Task description:
Return the records, each one exactly as written.
*** Opening Available data ***
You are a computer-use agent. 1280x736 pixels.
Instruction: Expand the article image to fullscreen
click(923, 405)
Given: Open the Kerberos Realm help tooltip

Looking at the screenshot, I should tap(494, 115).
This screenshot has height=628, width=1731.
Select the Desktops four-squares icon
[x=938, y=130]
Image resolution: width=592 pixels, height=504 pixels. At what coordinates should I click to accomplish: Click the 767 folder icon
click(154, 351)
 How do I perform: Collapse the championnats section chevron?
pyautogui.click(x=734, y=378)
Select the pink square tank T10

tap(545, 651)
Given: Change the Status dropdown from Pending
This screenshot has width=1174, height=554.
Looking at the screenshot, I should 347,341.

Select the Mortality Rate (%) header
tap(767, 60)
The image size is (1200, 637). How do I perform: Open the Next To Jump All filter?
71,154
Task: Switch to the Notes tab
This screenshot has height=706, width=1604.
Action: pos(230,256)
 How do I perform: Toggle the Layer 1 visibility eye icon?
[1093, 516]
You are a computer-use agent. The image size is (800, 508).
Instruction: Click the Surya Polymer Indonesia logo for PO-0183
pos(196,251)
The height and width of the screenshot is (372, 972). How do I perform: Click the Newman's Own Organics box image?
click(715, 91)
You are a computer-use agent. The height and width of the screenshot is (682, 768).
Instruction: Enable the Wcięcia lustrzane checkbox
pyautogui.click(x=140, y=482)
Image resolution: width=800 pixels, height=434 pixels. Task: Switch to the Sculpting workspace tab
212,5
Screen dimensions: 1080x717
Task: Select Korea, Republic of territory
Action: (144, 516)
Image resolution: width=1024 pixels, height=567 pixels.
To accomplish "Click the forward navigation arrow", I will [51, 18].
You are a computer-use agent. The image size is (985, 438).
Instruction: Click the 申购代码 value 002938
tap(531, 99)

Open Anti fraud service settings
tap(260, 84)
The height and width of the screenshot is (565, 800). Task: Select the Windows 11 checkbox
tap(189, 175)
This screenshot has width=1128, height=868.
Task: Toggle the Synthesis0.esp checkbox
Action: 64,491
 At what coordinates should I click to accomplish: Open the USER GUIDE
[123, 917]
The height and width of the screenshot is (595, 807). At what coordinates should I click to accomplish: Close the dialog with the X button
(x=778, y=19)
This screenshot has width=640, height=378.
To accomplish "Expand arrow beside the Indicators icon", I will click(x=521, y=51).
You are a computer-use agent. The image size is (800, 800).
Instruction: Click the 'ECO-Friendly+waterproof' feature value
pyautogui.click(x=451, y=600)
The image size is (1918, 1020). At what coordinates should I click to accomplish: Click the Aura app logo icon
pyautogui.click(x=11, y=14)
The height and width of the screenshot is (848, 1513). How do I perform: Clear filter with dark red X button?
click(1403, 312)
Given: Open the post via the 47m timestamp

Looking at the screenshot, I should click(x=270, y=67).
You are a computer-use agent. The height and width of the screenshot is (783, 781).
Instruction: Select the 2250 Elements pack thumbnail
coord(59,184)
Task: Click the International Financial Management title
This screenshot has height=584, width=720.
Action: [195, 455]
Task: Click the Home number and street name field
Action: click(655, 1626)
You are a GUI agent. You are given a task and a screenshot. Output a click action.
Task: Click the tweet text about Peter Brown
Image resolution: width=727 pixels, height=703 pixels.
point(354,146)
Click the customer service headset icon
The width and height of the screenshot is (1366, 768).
*** Closing Available data ***
Completed task:
You are a computer-use agent. 1280x736 pixels.
Instruction: Expand the article image to fullscreen
click(923, 405)
Given: Open the Kerberos Realm help tooltip

Looking at the screenshot, I should tap(494, 115).
This screenshot has height=628, width=1731.
Select the Desktops four-squares icon
[x=938, y=130]
Image resolution: width=592 pixels, height=504 pixels. At what coordinates should I click to accomplish: Click the 767 folder icon
click(154, 351)
 How do I perform: Collapse the championnats section chevron?
pyautogui.click(x=734, y=378)
Select the pink square tank T10

tap(545, 651)
Given: Change the Status dropdown from Pending
This screenshot has width=1174, height=554.
Looking at the screenshot, I should 347,341.

Select the Mortality Rate (%) header
tap(767, 60)
The image size is (1200, 637). How do I perform: Open the Next To Jump All filter?
71,154
Task: Switch to the Notes tab
This screenshot has height=706, width=1604.
Action: pos(230,256)
 How do I perform: Toggle the Layer 1 visibility eye icon?
[1093, 516]
You are a computer-use agent. The image size is (800, 508).
Instruction: Click the Surya Polymer Indonesia logo for PO-0183
pos(196,251)
The height and width of the screenshot is (372, 972). How do I perform: Click the Newman's Own Organics box image?
click(715, 91)
You are a computer-use agent. The height and width of the screenshot is (682, 768).
Instruction: Enable the Wcięcia lustrzane checkbox
pyautogui.click(x=140, y=482)
Image resolution: width=800 pixels, height=434 pixels. Task: Switch to the Sculpting workspace tab
212,5
Screen dimensions: 1080x717
Task: Select Korea, Republic of territory
Action: (144, 516)
Image resolution: width=1024 pixels, height=567 pixels.
To accomplish "Click the forward navigation arrow", I will [51, 18].
You are a computer-use agent. The image size is (985, 438).
Instruction: Click the 申购代码 value 002938
tap(531, 99)

Open Anti fraud service settings
tap(260, 84)
The height and width of the screenshot is (565, 800). Task: Select the Windows 11 checkbox
tap(189, 175)
This screenshot has width=1128, height=868.
Task: Toggle the Synthesis0.esp checkbox
Action: 64,491
 At what coordinates should I click to accomplish: Open the USER GUIDE
[123, 917]
The height and width of the screenshot is (595, 807). At what coordinates should I click to accomplish: Close the dialog with the X button
(x=778, y=19)
This screenshot has width=640, height=378.
To accomplish "Expand arrow beside the Indicators icon", I will click(x=521, y=51).
You are a computer-use agent. The image size is (800, 800).
Instruction: Click the 'ECO-Friendly+waterproof' feature value
pyautogui.click(x=451, y=600)
The image size is (1918, 1020). At what coordinates should I click to accomplish: Click the Aura app logo icon
pyautogui.click(x=11, y=14)
The height and width of the screenshot is (848, 1513). How do I perform: Clear filter with dark red X button?
click(1403, 312)
Given: Open the post via the 47m timestamp

Looking at the screenshot, I should click(x=270, y=67).
You are a computer-use agent. The height and width of the screenshot is (783, 781).
Instruction: Select the 2250 Elements pack thumbnail
coord(59,184)
Task: Click the International Financial Management title
This screenshot has height=584, width=720.
Action: [195, 455]
Task: Click the Home number and street name field
Action: click(655, 1626)
You are a GUI agent. You are given a task and a screenshot. Output a click action.
Task: Click the tweet text about Peter Brown
Image resolution: width=727 pixels, height=703 pixels.
point(354,146)
Click the customer service headset icon
The width and height of the screenshot is (1366, 768).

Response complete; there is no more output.